Quantitative analysis of right and left ventricular infarction in the presence of postinfarction ventricular septal defect

To quantitate the amount of right and left ventricular infarction in patients dying with postinfarction ventricular septal defect (PIVSD), hearts from 54 patients with anterior or inferior myocardial infarction were studied at autopsy. Fifteen hearts had myocardial infarction with PIVSD and 39 hearts had infarction without PIVSD and were used as a comparison group. All infarcts were sized histologically and the percent of each ventricle infarcted was quantitated by computer-assisted planimetry.
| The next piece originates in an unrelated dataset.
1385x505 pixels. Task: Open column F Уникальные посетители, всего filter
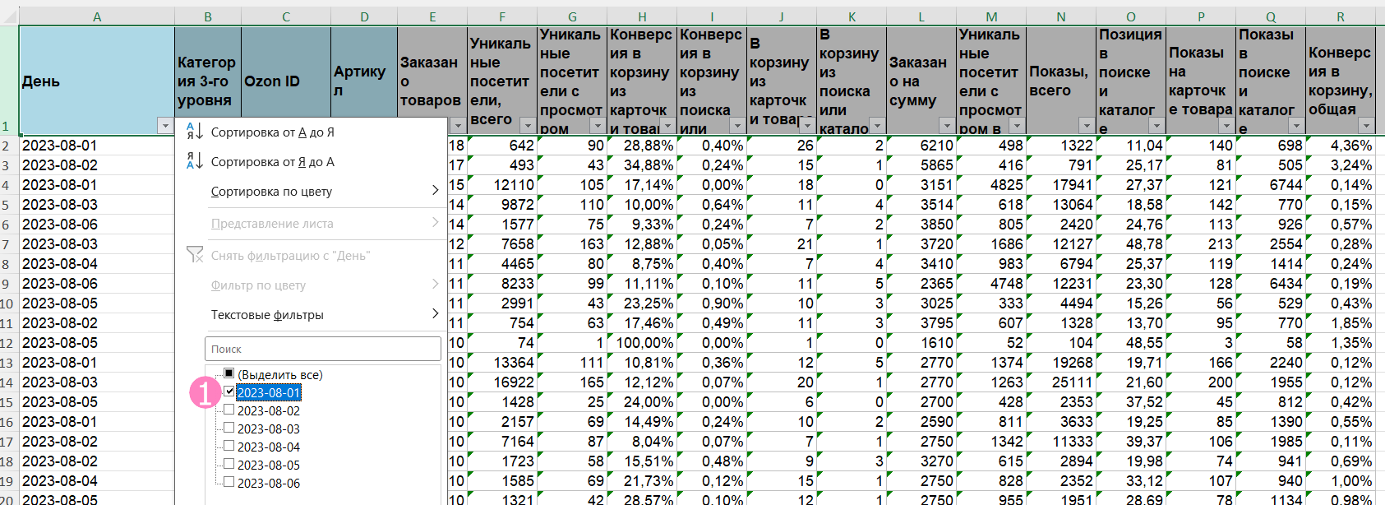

The pathologic substrate for PIVSD was diffuse coronary artery disease with acute thrombosis resulting in transmural confluent infarction. Within the PIVSD group, there was significantly more left ventricle involved in anterior infarctions than in inferior infarctions (p less than .04). Conversely, there was more right ventricular infarction in inferiorly located myocardial infarctions with resulting PIVSD (p = .059). When infarctions resulting in PIVSD were compared with infarctions not resulting in PIVSD, the PIVSD group was characterized by larger left and right ventricular infarcts irrespective of infarct location (p less than .003). The incidence of right ventricular infarction was 100% in the PIVSD group (p less than .0001). Twelve of the 15 patients with PIVSD (80%) developed cardiogenic shock within 48 hr of septal rupture. The high incidence of shock and the rapid deterioration may have been secondary to right ventricular infarction in these patients. Therefore, infarcts resulting in PIVSD and subsequent death are characterized by a high incidence of right ventricular infarction. Significantly more infarction of the right ventricle is seen in either anterior or inferior infarctions resulting in PIVSD compared with infarctions not resulting in PIVSD. PIVSD complicating inferior infarctions is associated with the greatest amount of right ventricular infarction.